● PROVIDED DATA
——————

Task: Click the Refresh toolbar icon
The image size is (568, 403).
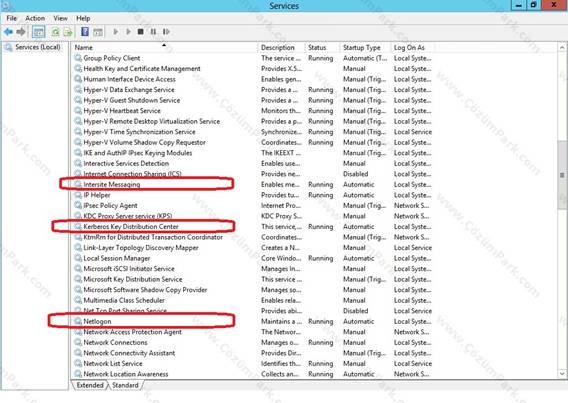Action: point(55,32)
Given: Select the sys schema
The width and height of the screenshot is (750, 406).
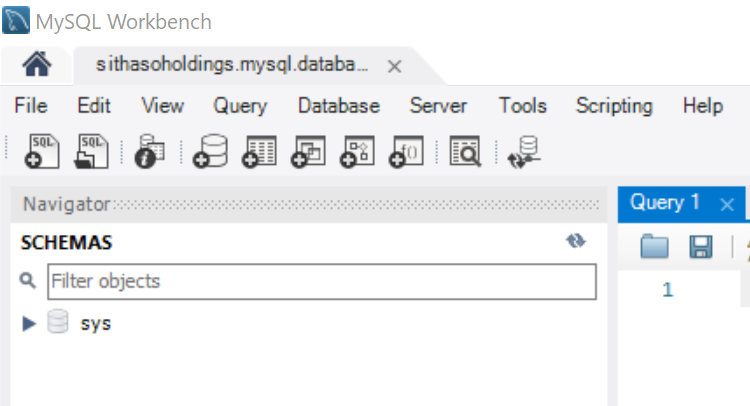Looking at the screenshot, I should 95,323.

——————

● TASK ITEM
Could the entries above be returned verbatim, with no pictures included?

● ANSWER
Task: Click the Refresh toolbar icon
The image size is (568, 403).
Action: point(55,32)
Given: Select the sys schema
The width and height of the screenshot is (750, 406).
Looking at the screenshot, I should 95,323.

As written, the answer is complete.